======== Выбранный отрывок ========

Александр назвал имена крупных военачальников, — в том числе деда Лермонтова, генерала Дмитрия Алексеевича Столыпина, — тесно связанных с идеологами и участниками декабристского движения. Но характерно, что первым в этом списке император поставил имя Ермолова.
И действительно: декабристы считали его «своим» и рассчитывали, что Ермолов во главе войск Кавказского корпуса примет их сторону. Рылеев и Кюхельбекер посвящали ему стихотворения. На собраниях тайного общества в Петербурге, намечая состав Верховного правительства, в руки которого должна была перейти власть после переворота, заговорщики, кроме имен Мордвинова и Сперанского, называли Ермолова[910].
Блистательная характеристика Ермолова, выражавшая отношение к нему декабристских кругов, принадлежит Грибоедову, служившему в Грузии под его начальством. «Патриот, высокая душа, замыслы и способности точно государственные, истинно русская, мудрая голова»[911].

========

• _Задание_
Продублируйте без изменений часть отрывка о Ермолове и декабристах выше, которая открывается словами «Александр назвал имена» и заканчивается словами «поставил имя Ермолова.».

======== Фрагмент набора данных ========

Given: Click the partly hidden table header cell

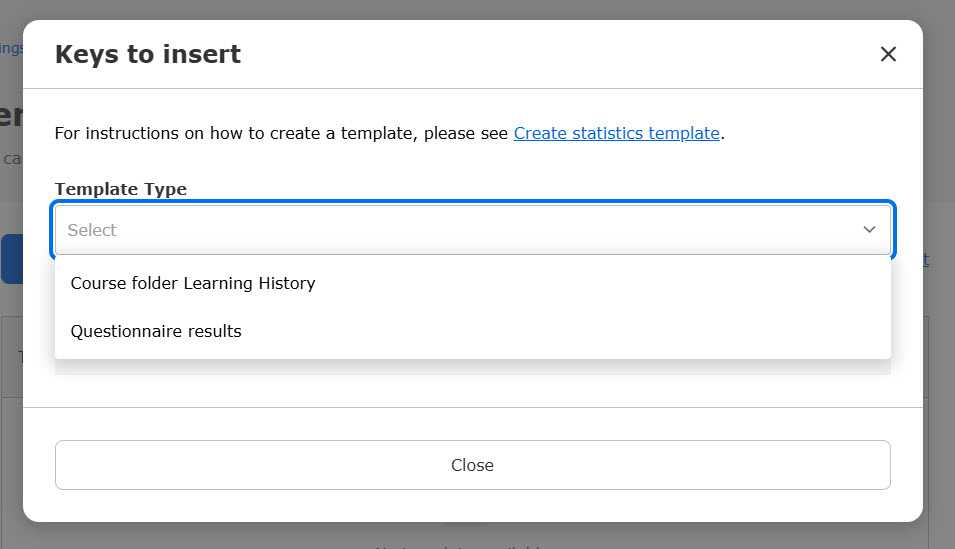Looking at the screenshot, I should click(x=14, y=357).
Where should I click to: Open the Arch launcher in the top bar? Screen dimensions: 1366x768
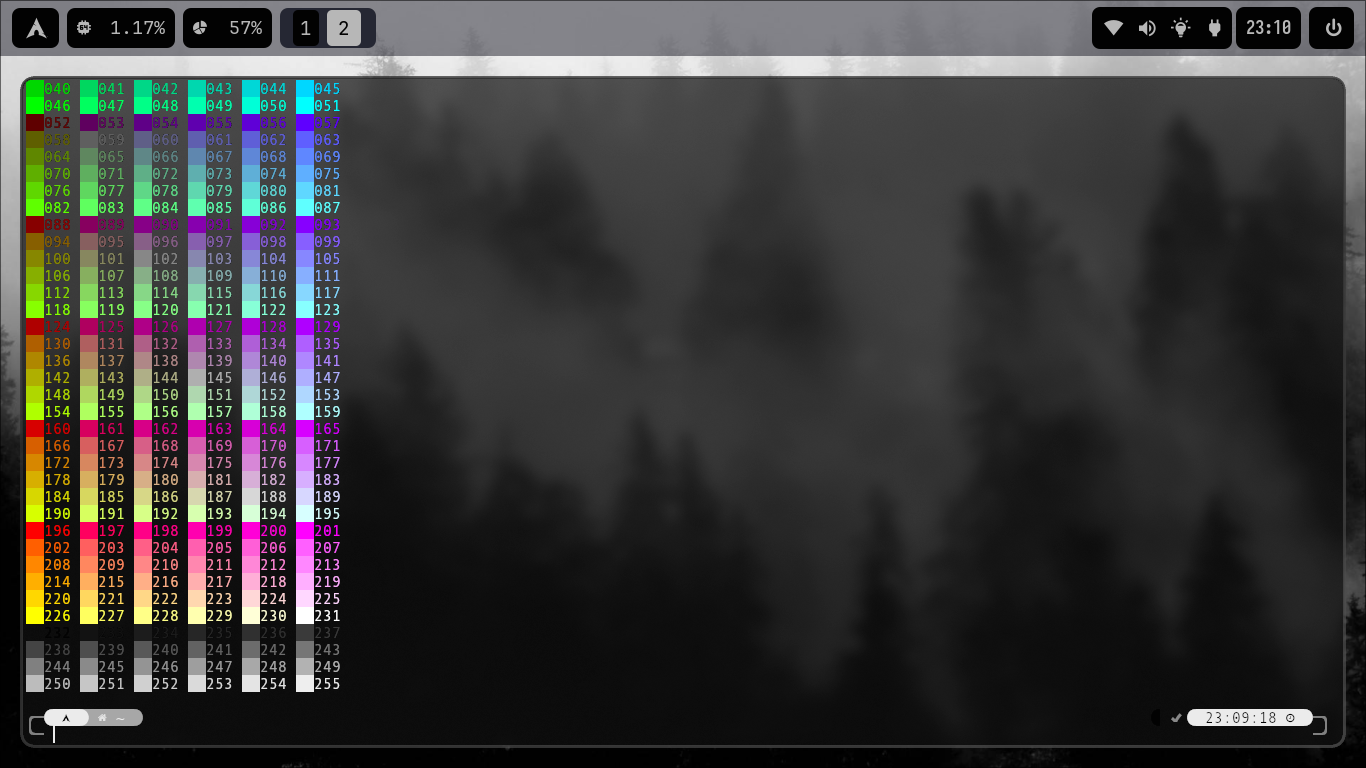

========

• _Ответ к заданию_
Александр назвал имена крупных военачальников, — в том числе деда Лермонтова, генерала Дмитрия Алексеевича Столыпина, — тесно связанных с идеологами и участниками декабристского движения. Но характерно, что первым в этом списке император поставил имя Ермолова.